Where is the Solidarity

Supreme Court of Namibia: NAMAF and others v Namibian Competition Commission and another

Supreme Court of Namibia: NAMAF and others v Namibian Competition Commission and another
Where is the solidarity?

On 19 July 2017, the Supreme Court handed down judgement in an appeal concerning the jurisdiction of the Namibian Competition Commission (“the Commission”) over registered medical aid funds. The judgement concerns an appeal by the Namibia Association of Medical Aid Funds (“NAMAF”) and eight of its members (“the Funds”), of a High Court decision of 17 March 2016. The High Court found that the Funds are undertakings within the meaning of the Competition Act No 2 of 2003 (“the Act”) as they operate for gain and reward and do not perform a “non-commercial socio-economic” function as envisaged by the Act and are therefore not exempt from the application of the Act. The High Court also found that the benchmark tariff issued annually by NAMAF is not authorized under the Medical Aid Funds Act 23 of 1995 (“the MAF Act”) and the setting of benchmark tariffs is therefore not excluded from the jurisdiction of the Act.

The High Court judgment was precipitated by an application to the High Court for an order declaring that the Funds are not undertakings as contemplated in the Act and that the Commission, therefore, has no jurisdiction over them. The application was prompted by an investigation by the Commission of the Funds conduct of setting prices for medical services by setting benchmark tariffs after collective negotiations amongst the Funds. The Commission contended that this conduct contravened s23 of the Act which proscribes concerted practices between undertakings which directly or indirectly fixes purchase or selling prices.
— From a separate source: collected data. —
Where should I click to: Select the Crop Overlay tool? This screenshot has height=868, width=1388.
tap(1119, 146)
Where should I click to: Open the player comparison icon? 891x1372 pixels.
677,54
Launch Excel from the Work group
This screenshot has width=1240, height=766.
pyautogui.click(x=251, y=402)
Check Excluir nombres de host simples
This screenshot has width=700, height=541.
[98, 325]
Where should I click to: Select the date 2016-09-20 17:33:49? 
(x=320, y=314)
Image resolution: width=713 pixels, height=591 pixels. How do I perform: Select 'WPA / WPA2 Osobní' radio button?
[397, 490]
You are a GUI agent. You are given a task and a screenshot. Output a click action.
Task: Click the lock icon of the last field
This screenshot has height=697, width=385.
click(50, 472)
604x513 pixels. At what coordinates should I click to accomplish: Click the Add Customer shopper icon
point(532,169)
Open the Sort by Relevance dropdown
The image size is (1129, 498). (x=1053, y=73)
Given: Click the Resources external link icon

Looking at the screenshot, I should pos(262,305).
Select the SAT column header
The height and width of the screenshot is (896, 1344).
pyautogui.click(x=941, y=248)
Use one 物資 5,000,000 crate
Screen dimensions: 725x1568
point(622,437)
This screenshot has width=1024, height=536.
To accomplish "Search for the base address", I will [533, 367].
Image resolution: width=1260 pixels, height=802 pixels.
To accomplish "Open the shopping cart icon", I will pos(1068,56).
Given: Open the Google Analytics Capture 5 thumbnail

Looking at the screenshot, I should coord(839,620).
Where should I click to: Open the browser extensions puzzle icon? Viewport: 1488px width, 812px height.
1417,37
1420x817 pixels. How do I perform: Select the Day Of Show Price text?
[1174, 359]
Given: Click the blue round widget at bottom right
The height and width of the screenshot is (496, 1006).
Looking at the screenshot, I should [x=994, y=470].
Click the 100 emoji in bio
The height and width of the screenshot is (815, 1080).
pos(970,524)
In their application, the Funds contended that they are not undertakings as defined in the Act because they did not carry on business for gain or reward as they are precluded from distributing any profits by the MAF Act. Alternatively, if they are found to be undertakings, that the setting of the benchmark tariffs is exempt from the ambit of the Act by virtue of section 3(3) as the setting is authorised by the MAF Act. Further alternatively that the setting of the benchmark tariffs is designed to achieve non-commercial social – economic objective and hence is excluded from the ambit of the Act by section 3(1)(b).

The scope of the Commission is limited to “undertakings”. An “undertaking” is defined in the Act as “any business carried on for gain or reward by an individual, a body corporate, an unincorporated body of persons or a trust in the production, supply or distribution of goods or the provision of any service.”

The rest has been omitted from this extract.